La Constitution prévoit, en outre, que cette motion de censure doit être constructive en ce sens que ses promoteurs sont tenus de proposer un candidat à la présidence du gouvernement, tandis que le calendrier électoral, lui, reste inchangé. Une fois que la procédure a été valablement engagée, le gouvernement ne peut plus convoquer d’élections, tandis que la motion ne pourra être votée avant l’expiration d’un délai de cinq jours à compter de la date de son dépôt. Durant les deux premiers jours, les formations politiques représentées au Congrès des députés ont la possibilité de présenter des motions alternatives. Lors du vote de la motion, l’un des députés signataires est désigné pour être le premier à intervenir dans le débat et peut alors s’exprimer sans limite de temps de parole. Le candidat à la présidence, quant à lui, doit exposer son programme de gouvernement, les représentants des différentes formations politiques disposant chacun de 30 minutes d’exposition et 10 minutes de droit de réplique.

Si la motion de censure est adoptée, comme cela a été le cas, le Congrès refuse donc sa confiance au gouvernement, le président du gouvernement présente sa démission au Roi, ce que Mariano Rajoy a fait le 1er juin, conformément à l’article 114 de la Constitution. Le vote en faveur de la censure emporte également désignation comme Président du gouvernement du candidat qui est, de ce fait, considéré comme investi par la chambre. Ainsi Pedro Sánchez a-t-il été, dès le 2 juin, nommé Président du gouvernement par le Roi Felipe VI lors d’une cérémonie de prise de possession organisée au Palais de la Zarzuela.

Quand de nouvelles élections verront-elles le jour pour désigner un nouveau gouvernement ?

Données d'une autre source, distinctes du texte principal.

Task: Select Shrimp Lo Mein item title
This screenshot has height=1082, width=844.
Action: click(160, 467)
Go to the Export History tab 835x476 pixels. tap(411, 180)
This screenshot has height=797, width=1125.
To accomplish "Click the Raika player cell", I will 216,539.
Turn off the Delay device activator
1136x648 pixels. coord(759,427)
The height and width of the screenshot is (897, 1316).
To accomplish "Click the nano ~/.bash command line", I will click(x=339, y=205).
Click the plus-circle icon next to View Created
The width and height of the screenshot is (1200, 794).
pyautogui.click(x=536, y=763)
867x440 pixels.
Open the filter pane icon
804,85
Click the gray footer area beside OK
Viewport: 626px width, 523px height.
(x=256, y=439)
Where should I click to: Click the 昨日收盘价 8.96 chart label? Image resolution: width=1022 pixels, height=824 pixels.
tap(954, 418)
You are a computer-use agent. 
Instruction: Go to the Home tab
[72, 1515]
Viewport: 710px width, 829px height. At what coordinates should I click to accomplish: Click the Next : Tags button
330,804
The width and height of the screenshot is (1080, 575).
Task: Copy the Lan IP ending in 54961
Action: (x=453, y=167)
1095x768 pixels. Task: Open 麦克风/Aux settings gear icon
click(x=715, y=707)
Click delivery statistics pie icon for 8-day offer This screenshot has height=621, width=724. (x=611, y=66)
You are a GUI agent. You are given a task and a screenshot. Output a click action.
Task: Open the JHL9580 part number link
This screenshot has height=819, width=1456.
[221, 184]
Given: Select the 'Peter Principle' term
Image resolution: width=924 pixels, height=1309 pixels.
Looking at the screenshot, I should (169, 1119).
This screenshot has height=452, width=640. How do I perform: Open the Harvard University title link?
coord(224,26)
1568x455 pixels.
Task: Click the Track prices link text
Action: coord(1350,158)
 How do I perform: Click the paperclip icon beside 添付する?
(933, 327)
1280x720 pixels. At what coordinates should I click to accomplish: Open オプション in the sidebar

Le mécanisme de la motion de censure, tel qu’il est prévu, n’impose pas l’organisation de nouvelles élections puisque la motion de censure est constructive et emporte donc, en elle-même, désignation d’un nouveau chef de gouvernement, chargé de former un nouveau gouvernement. De cette façon, Pedro Sánchez a rapidement désigné une équipe composée de 17 ministres, 11 femmes et 6 hommes, officiellement nommés par le Roi le 7 juin.

Néanmoins, première motion de censure adoptée depuis le rétablissement de la démocratie en 1978, elle n’a été acquise que par un vote de 180 députés qui, plus qu’en faveur de Pedro Sánchez, ont surtout voté pour le départ de Mariano Rajoy, de sorte qu’il est possible de douter du caractère constructif de cette motion de censure. Les 180 parlementaires – députés socialistes, députés nationalistes basques et catalans, députés de la gauche radicale de Podemos – qui l’ont adoptée ne composent pas une majorité homogène, et sans doute à peine une majorité. Le nouveau gouvernement ne peut compter, de façon certaine, que sur la confiance de 84 députés socialistes, face aux 134 députés du Parti Populaire, désormais dans l’opposition. Par conséquent, il sera le gouvernement le plus minoritaire de l’histoire de l’Espagne démocratique. Il n’est donc pas impossible que les évènements à venir imposent, contrairement à la lettre des articles 113 et 114 de la Constitution, des élections anticipées.